We drove the rest of the way in silence. He continued to steal glances in my direction, as if to gauge what the seriousness of this situation was, but still not saying anything. I continued to look out the windows, wondering what he was thinking about, but knowing that even if I asked, he would reply with the usual, "Nothing really." The sadness of it all weighed heavy on my heart, and it continues even this morning.
He got up with me today, something that is a rare occurrence these past few years. I didn't get much sleep this past week, and it all caught up with me and I stayed in bed an extra hour and 15ish minutes this morning. We went about our morning, not really saying anything to each other, and I wonder how other couples spend their mornings together. Do they talk about their plans for the day? Comment about things going on in their lives? Tell one another how lucky they are to have each other or how beautiful one of them might be? Is it wrong of me to want all of that, when I am so blessed to have the rest? I sat in the chair and worked on a sweater I'm knitting, my fingers using the needles to knit the fabric together, the only noise the clicking of my needles and the hum of the washing machine. He turned on the news and sat down with his laptop, and I wanted to ask, "Do you turn on the T.V. to drown out the quiet?" but I didn't think that would help any.

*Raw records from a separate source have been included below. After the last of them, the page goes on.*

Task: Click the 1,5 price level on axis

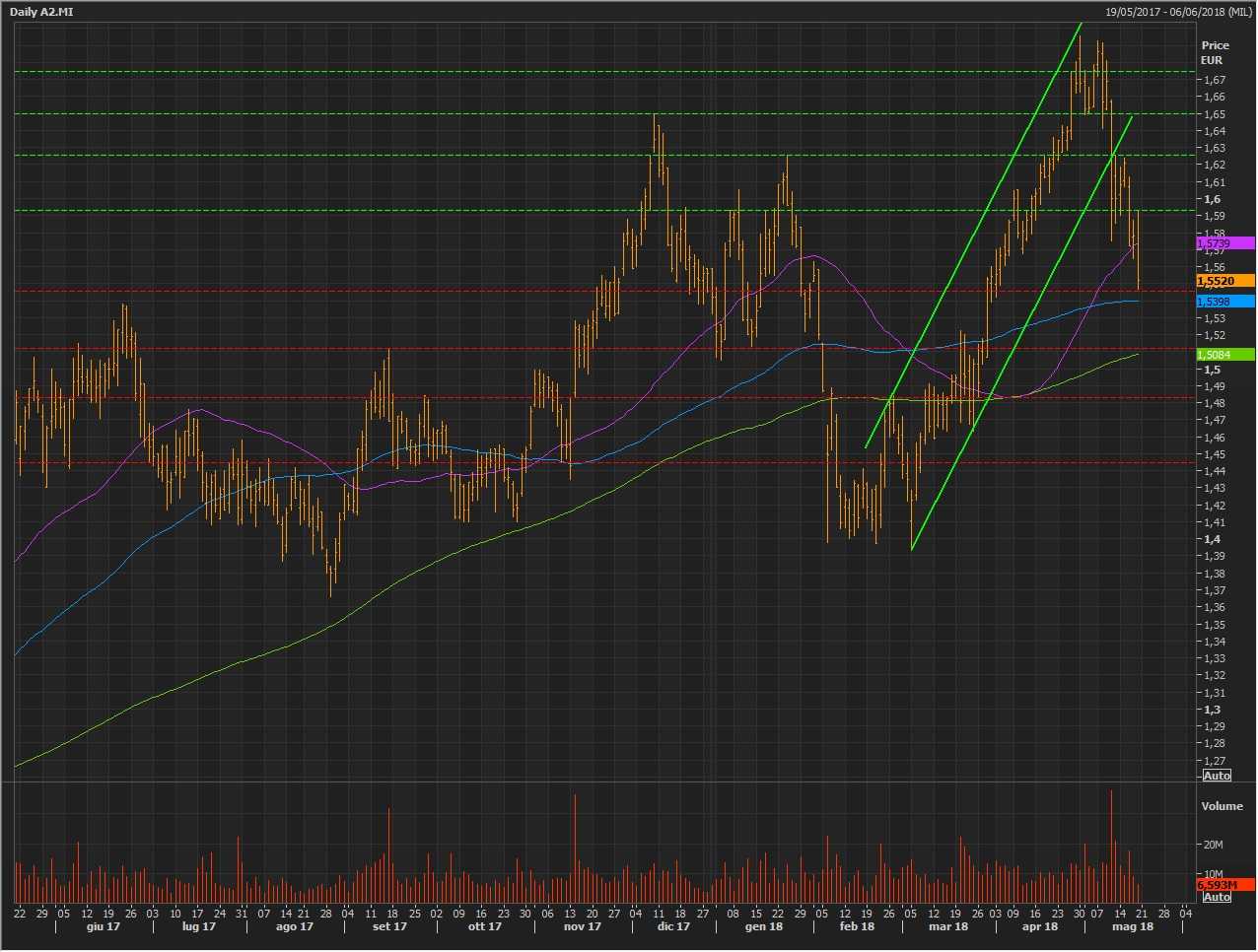Action: pyautogui.click(x=1211, y=370)
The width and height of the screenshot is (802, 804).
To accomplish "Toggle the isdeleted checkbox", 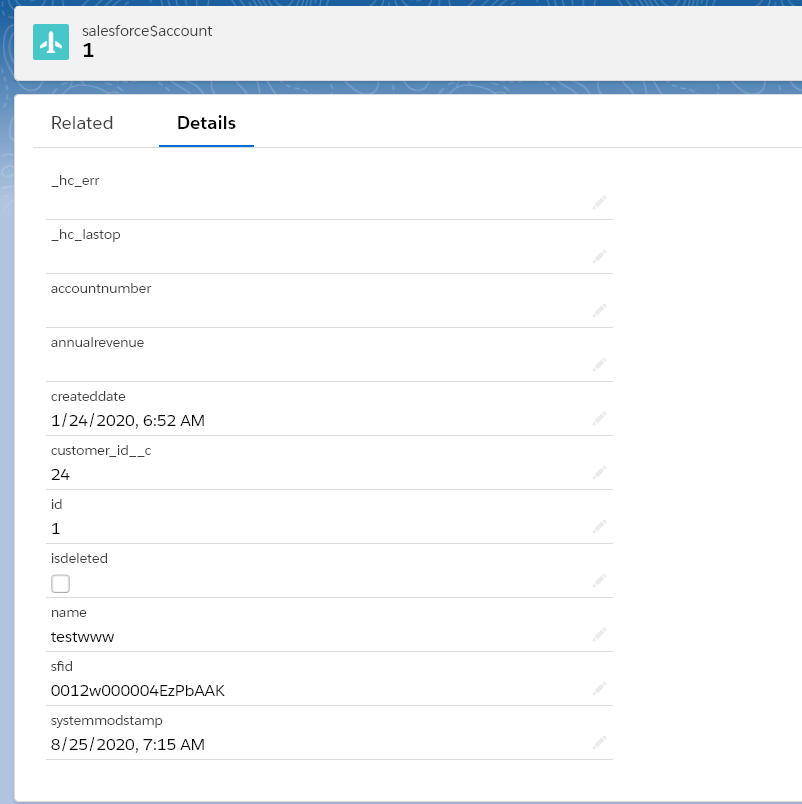I will click(x=60, y=583).
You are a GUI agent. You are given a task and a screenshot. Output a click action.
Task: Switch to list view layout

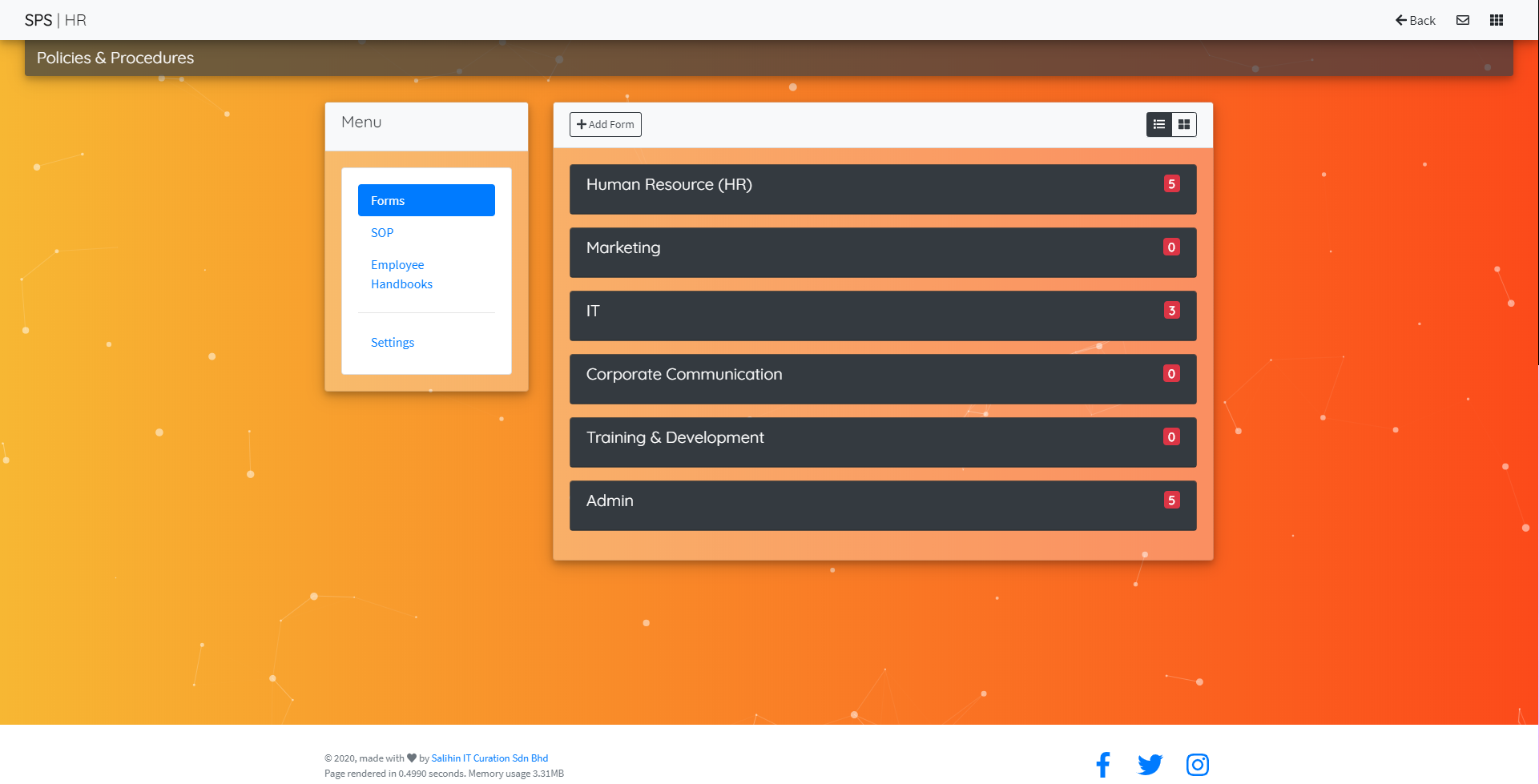[x=1159, y=124]
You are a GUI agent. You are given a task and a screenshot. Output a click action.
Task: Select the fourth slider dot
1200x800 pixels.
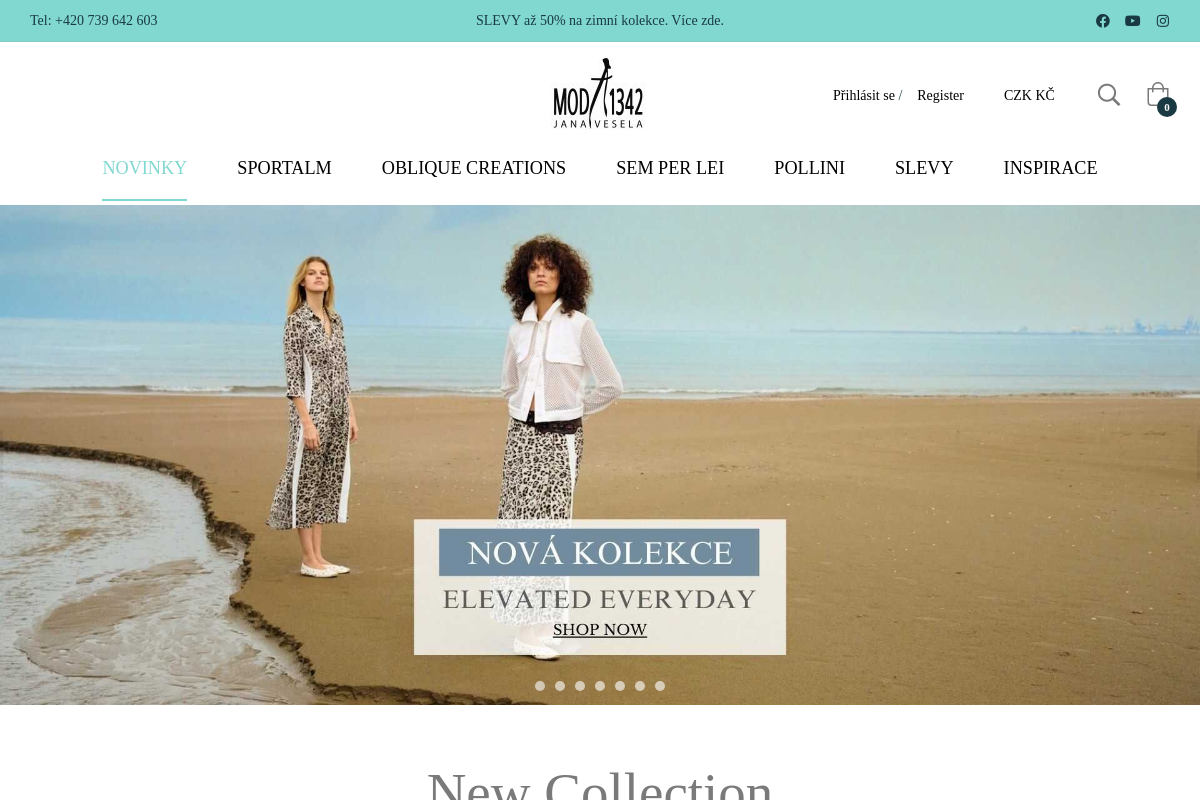(x=600, y=686)
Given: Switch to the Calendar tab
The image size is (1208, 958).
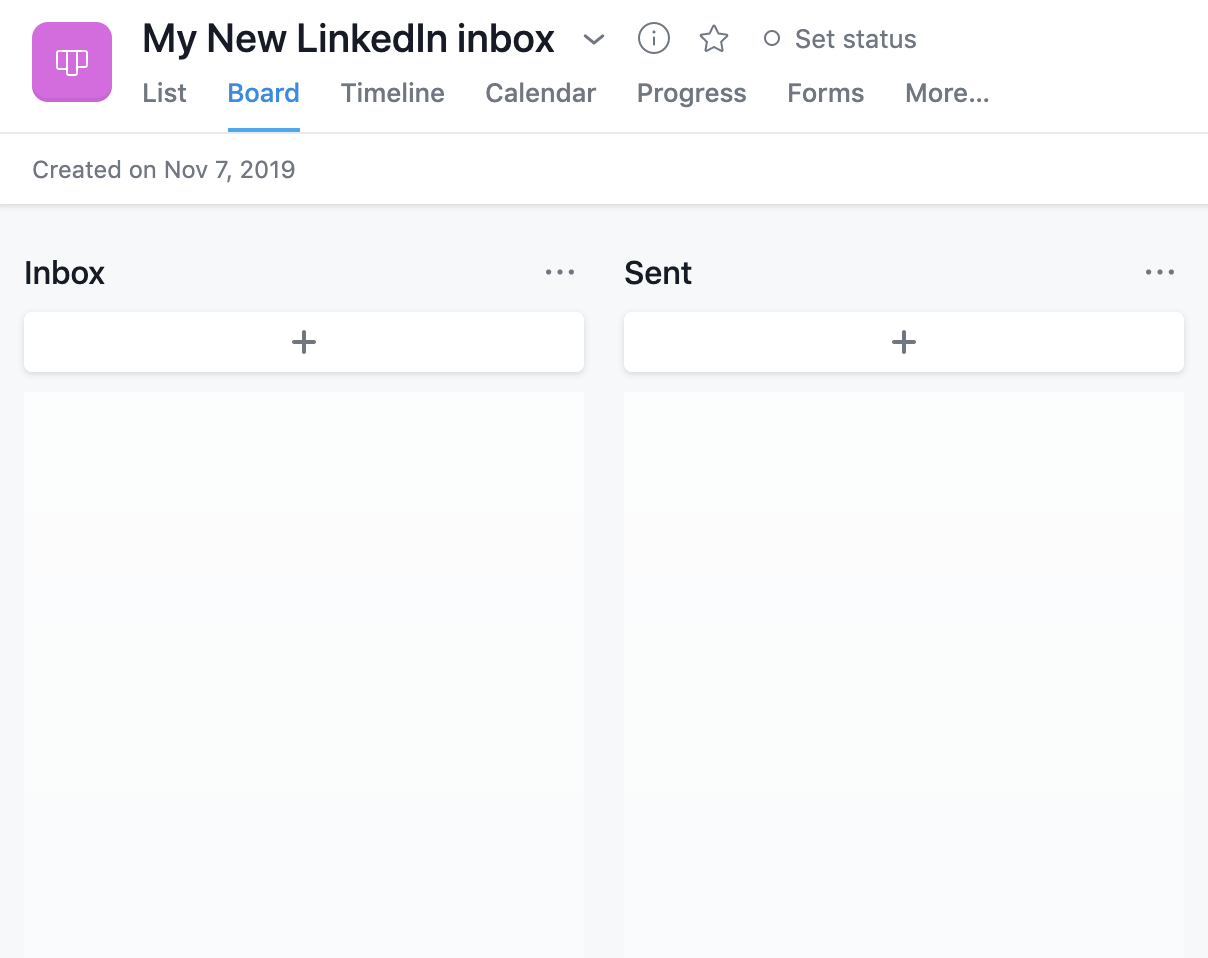Looking at the screenshot, I should (541, 93).
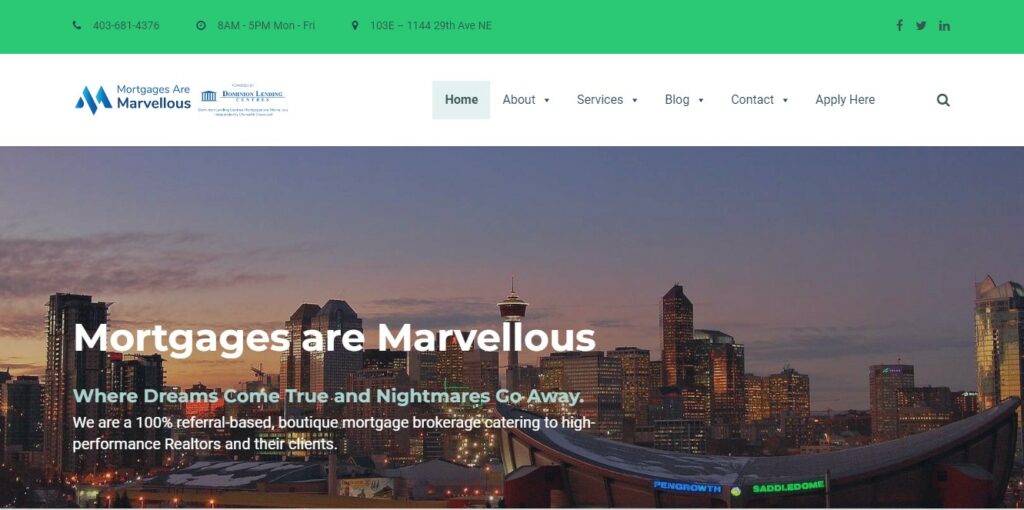Click the phone handset icon
The image size is (1024, 510).
77,25
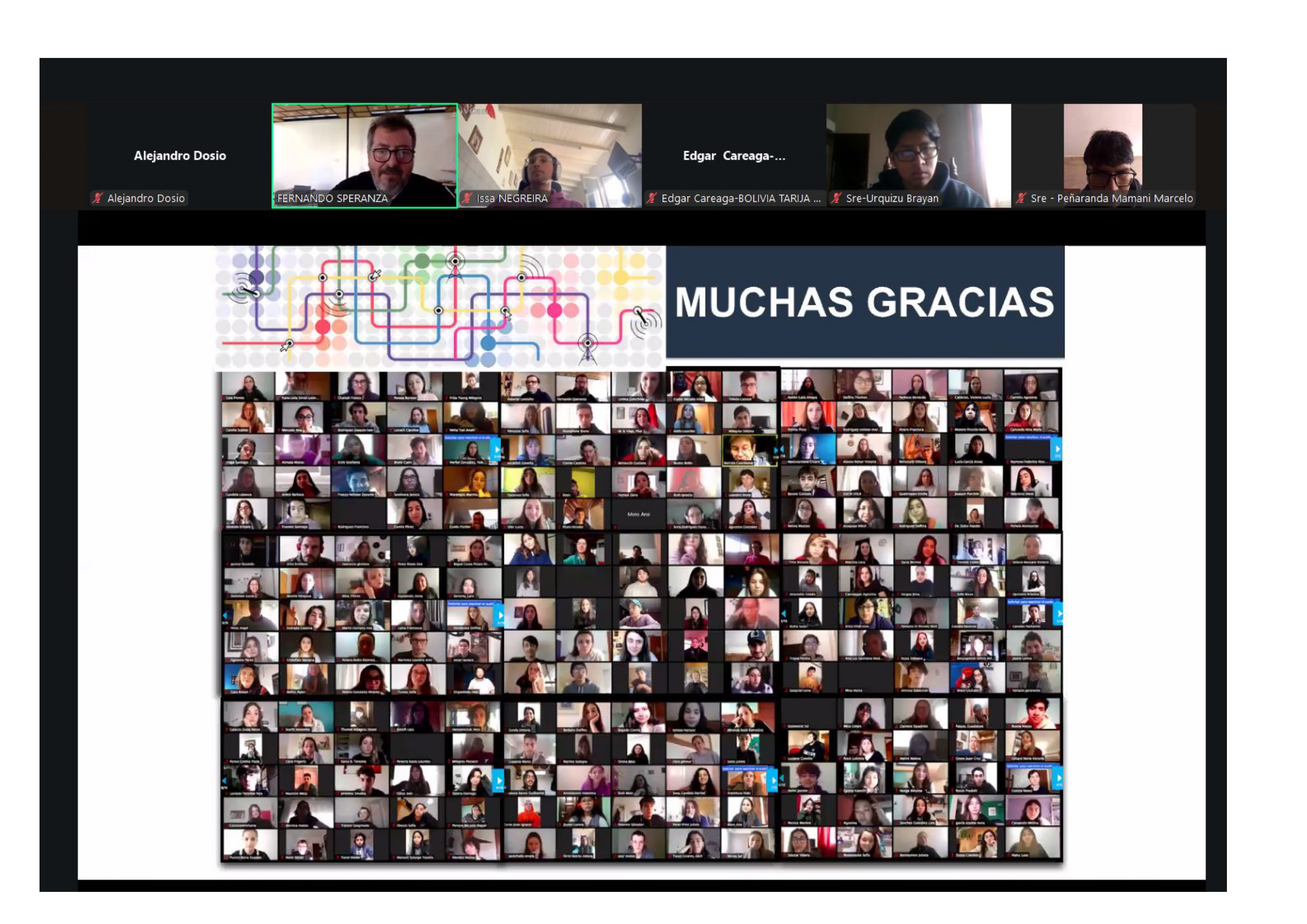Click the solid green station dot on the map

[x=422, y=261]
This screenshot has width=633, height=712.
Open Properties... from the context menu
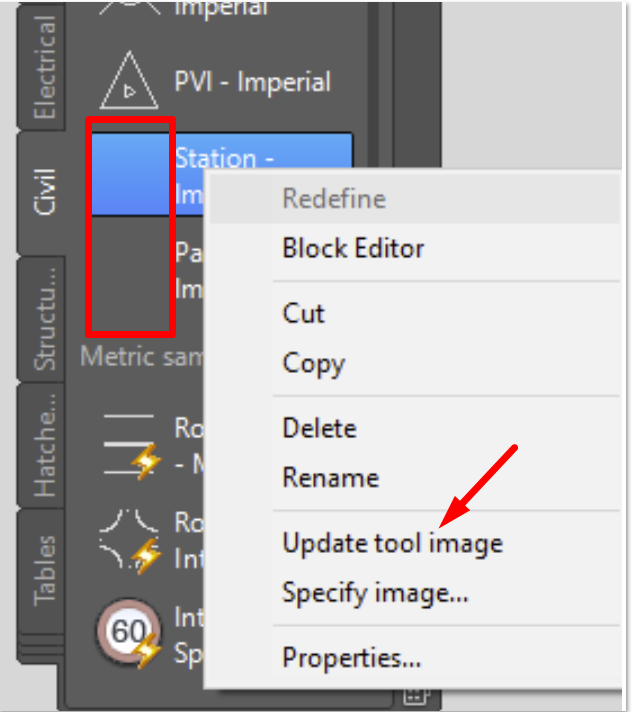[351, 658]
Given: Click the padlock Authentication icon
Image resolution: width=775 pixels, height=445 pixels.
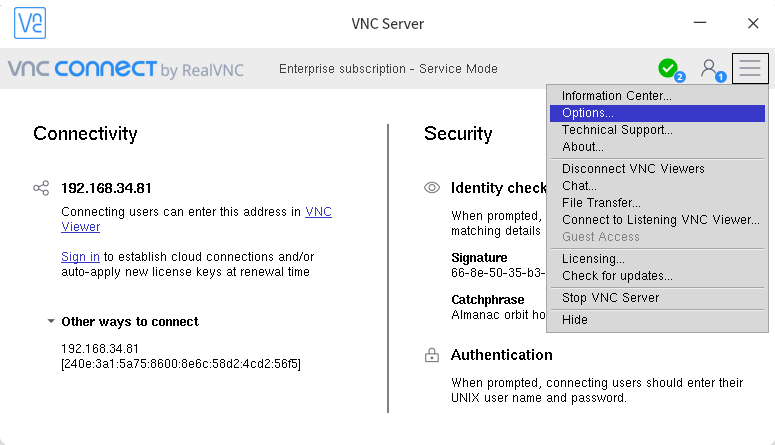Looking at the screenshot, I should point(432,355).
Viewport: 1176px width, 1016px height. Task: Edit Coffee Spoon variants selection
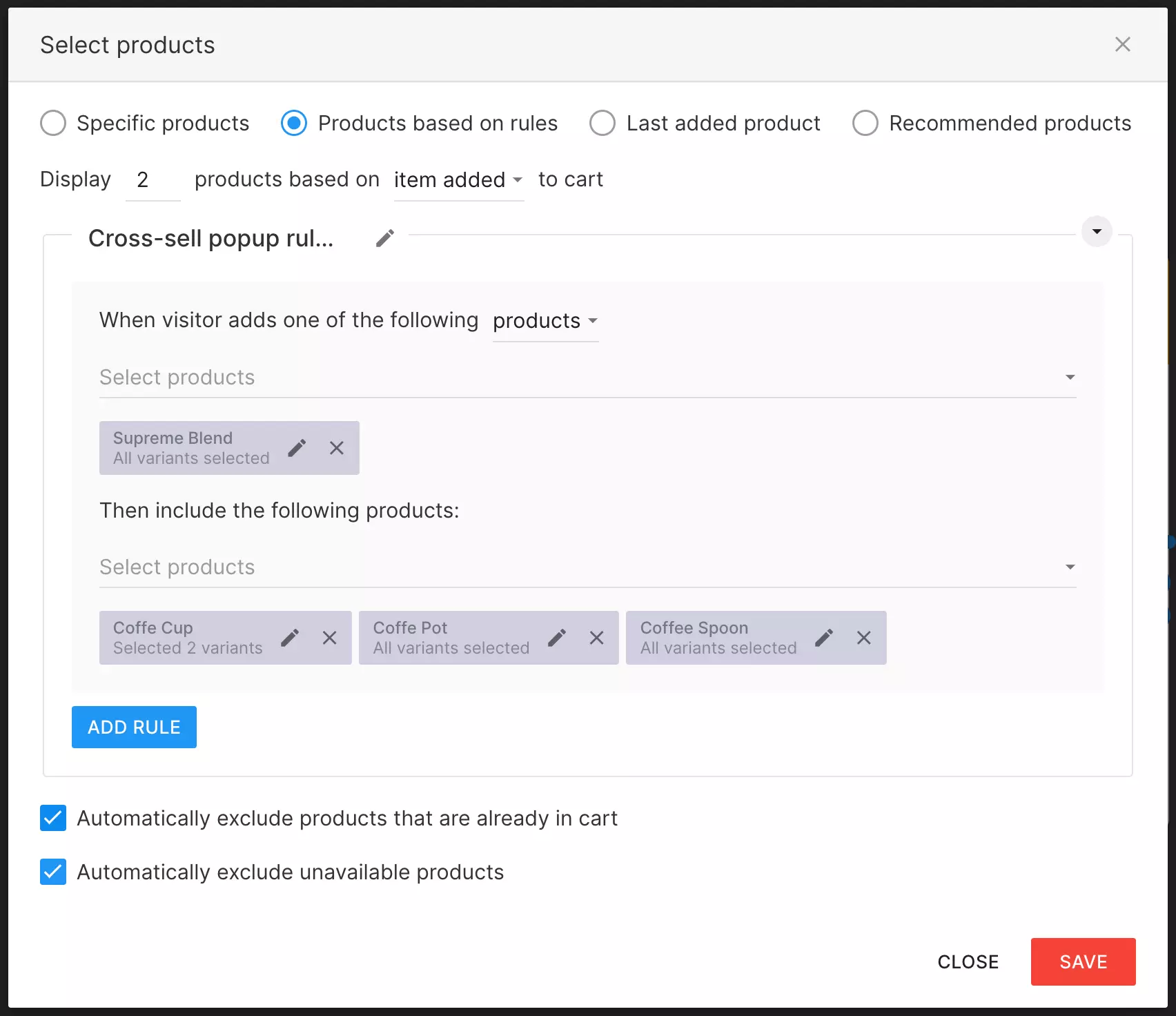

I thought about my parents and how miserable they were all the years I was growing up. How they never talked, except to harp at one another, or yell or argue. How my mother was so sad and frustrated all the time, and my dad just paid her no attention. And I worry. I have worked so hard all these years, knowing where the road can leave if you don't work hard enough at the most simple things. I've seen it first hand, and I don't want to travel that road. There's a part of me that wants to just break the silence, chat about what we might do today, comment on the weather, or the rain we got last night. Mention how chatty the baby birds outside the window are getting and betting that they will be leaving the nest soon. The larger part of me feels like we need to deal with this head on. So I will pick up my needles, and continue with my sweater, listening to the birds, and the sounds of my needles. Wondering how long it will take for him to start the conversation, and if it will bet the important one that we so desperately need to have.